▸ **TASK TO COMPLETE**
Render the records as a JSON list of strings, starting at the first line and ending at the line containing "What do you see at coordinates (1074, 111)". Give one string for each line and omit blank lines.

▸ **AVAILABLE DATA**
********************

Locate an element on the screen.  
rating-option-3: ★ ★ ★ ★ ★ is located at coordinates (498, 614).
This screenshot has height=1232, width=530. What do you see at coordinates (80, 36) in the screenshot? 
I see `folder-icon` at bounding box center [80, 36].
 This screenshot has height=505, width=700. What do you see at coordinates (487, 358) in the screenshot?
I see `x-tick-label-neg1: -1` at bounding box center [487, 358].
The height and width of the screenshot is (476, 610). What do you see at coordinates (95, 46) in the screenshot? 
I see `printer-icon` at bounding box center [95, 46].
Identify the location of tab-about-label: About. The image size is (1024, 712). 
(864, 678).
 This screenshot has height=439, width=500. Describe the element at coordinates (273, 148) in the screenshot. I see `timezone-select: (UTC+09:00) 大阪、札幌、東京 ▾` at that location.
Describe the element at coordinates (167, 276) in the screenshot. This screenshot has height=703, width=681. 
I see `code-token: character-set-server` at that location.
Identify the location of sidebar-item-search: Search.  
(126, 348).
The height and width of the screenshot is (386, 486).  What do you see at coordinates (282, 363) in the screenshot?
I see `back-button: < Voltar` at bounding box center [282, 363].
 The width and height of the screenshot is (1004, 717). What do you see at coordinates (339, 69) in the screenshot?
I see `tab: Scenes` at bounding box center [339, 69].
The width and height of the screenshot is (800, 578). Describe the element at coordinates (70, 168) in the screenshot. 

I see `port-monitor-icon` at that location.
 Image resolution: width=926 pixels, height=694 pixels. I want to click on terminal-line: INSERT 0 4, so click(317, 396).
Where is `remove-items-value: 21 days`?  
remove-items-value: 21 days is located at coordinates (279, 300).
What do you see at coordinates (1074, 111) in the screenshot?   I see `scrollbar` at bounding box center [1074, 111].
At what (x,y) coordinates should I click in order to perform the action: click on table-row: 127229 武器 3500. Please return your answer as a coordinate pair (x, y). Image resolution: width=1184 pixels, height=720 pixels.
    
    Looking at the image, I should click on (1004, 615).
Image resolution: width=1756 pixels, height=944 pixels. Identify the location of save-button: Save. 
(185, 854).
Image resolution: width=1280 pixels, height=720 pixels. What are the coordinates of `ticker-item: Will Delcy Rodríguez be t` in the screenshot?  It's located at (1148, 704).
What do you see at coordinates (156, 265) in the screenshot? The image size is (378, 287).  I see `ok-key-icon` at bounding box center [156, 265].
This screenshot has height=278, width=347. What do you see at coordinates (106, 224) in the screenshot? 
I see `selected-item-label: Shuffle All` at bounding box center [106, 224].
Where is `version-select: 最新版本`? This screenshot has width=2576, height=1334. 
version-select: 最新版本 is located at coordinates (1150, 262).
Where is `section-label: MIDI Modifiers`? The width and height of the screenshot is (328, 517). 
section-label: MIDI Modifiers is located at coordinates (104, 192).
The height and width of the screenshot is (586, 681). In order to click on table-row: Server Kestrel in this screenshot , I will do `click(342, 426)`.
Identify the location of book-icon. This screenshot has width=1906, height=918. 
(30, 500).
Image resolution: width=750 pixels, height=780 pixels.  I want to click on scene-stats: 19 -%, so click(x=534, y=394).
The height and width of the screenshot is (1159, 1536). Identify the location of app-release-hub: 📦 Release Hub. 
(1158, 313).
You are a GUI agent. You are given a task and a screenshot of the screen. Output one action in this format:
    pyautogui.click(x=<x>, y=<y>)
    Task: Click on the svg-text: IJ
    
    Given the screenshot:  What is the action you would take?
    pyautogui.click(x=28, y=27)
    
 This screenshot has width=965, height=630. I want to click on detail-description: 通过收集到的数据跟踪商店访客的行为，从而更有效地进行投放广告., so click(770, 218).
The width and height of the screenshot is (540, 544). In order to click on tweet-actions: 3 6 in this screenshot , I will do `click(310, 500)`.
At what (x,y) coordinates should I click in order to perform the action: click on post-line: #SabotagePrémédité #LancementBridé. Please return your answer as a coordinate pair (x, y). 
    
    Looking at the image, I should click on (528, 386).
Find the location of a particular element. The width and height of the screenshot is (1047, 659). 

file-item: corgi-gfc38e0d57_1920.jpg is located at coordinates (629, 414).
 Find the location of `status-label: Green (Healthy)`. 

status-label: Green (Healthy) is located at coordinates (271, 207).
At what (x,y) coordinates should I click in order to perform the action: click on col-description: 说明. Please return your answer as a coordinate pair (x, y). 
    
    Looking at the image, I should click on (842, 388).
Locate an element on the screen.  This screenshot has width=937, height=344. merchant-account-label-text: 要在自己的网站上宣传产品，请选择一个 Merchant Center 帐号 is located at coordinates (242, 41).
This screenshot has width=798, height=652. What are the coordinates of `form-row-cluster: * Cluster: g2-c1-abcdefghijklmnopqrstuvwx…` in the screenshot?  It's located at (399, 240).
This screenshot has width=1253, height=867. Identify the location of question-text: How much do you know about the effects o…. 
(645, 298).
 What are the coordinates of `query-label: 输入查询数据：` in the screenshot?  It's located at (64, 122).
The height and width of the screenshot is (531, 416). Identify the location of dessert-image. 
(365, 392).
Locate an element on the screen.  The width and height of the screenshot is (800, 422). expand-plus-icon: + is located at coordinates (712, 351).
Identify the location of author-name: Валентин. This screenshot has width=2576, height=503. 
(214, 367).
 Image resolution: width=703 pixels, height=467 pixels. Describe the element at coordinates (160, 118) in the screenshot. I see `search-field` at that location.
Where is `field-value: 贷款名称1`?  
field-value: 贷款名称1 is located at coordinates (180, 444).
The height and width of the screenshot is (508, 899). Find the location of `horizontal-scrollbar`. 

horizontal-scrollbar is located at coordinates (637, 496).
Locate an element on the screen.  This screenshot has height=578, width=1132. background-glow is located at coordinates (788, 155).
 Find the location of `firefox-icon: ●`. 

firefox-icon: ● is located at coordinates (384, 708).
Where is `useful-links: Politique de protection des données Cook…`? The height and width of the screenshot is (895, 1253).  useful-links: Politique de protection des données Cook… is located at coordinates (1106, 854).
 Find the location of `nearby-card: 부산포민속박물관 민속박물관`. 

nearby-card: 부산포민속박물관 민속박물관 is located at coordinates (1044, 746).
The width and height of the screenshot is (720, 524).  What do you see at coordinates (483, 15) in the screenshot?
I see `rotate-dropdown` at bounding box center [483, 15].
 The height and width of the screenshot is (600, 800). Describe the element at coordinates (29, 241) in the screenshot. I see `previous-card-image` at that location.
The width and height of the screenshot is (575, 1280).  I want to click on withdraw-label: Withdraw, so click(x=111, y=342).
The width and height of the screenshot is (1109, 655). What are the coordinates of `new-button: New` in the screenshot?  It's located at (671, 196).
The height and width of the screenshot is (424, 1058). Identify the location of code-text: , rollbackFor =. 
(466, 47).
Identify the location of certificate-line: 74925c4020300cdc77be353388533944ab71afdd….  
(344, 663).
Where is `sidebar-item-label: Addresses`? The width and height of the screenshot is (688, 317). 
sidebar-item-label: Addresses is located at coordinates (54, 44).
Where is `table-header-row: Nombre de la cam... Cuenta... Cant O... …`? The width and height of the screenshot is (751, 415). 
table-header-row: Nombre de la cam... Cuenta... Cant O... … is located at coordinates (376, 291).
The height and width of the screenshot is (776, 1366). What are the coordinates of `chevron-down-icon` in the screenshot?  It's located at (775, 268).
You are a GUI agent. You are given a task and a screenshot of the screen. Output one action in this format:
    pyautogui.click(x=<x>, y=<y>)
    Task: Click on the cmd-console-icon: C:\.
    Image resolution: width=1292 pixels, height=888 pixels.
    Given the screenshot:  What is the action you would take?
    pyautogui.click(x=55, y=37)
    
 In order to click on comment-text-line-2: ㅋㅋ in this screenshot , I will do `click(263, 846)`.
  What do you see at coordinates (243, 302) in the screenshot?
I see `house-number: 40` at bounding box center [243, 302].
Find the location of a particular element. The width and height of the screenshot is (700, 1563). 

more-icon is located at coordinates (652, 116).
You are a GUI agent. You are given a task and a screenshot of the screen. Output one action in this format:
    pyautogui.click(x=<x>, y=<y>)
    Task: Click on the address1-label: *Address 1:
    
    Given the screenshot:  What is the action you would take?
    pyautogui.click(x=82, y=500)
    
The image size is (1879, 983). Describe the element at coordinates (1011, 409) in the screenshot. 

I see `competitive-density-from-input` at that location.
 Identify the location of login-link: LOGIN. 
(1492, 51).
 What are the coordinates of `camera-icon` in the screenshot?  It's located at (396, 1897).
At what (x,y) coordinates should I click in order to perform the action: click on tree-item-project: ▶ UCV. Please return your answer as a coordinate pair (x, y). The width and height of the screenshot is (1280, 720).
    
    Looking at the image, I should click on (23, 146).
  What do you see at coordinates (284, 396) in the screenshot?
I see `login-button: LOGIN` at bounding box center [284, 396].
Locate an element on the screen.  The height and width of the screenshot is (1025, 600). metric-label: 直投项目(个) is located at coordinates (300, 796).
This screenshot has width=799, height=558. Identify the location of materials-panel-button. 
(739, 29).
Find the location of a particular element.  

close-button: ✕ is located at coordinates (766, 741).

********************

▸ **ANSWER**
[
  "Locate an element on the screen.  ",
  "rating-option-3: ★ ★ ★ ★ ★ is located at coordinates (498, 614).",
  "This screenshot has height=1232, width=530. What do you see at coordinates (80, 36) in the screenshot? ",
  "I see `folder-icon` at bounding box center [80, 36].",
  " This screenshot has height=505, width=700. What do you see at coordinates (487, 358) in the screenshot?",
  "I see `x-tick-label-neg1: -1` at bounding box center [487, 358].",
  "The height and width of the screenshot is (476, 610). What do you see at coordinates (95, 46) in the screenshot? ",
  "I see `printer-icon` at bounding box center [95, 46].",
  "Identify the location of tab-about-label: About. The image size is (1024, 712). ",
  "(864, 678).",
  " This screenshot has height=439, width=500. Describe the element at coordinates (273, 148) in the screenshot. I see `timezone-select: (UTC+09:00) 大阪、札幌、東京 ▾` at that location.",
  "Describe the element at coordinates (167, 276) in the screenshot. This screenshot has height=703, width=681. ",
  "I see `code-token: character-set-server` at that location.",
  "Identify the location of sidebar-item-search: Search.  ",
  "(126, 348).",
  "The height and width of the screenshot is (386, 486).  What do you see at coordinates (282, 363) in the screenshot?",
  "I see `back-button: < Voltar` at bounding box center [282, 363].",
  " The width and height of the screenshot is (1004, 717). What do you see at coordinates (339, 69) in the screenshot?",
  "I see `tab: Scenes` at bounding box center [339, 69].",
  "The width and height of the screenshot is (800, 578). Describe the element at coordinates (70, 168) in the screenshot. ",
  "I see `port-monitor-icon` at that location.",
  " Image resolution: width=926 pixels, height=694 pixels. I want to click on terminal-line: INSERT 0 4, so click(317, 396).",
  "Where is `remove-items-value: 21 days`?  ",
  "remove-items-value: 21 days is located at coordinates (279, 300).",
  "What do you see at coordinates (1074, 111) in the screenshot?   I see `scrollbar` at bounding box center [1074, 111]."
]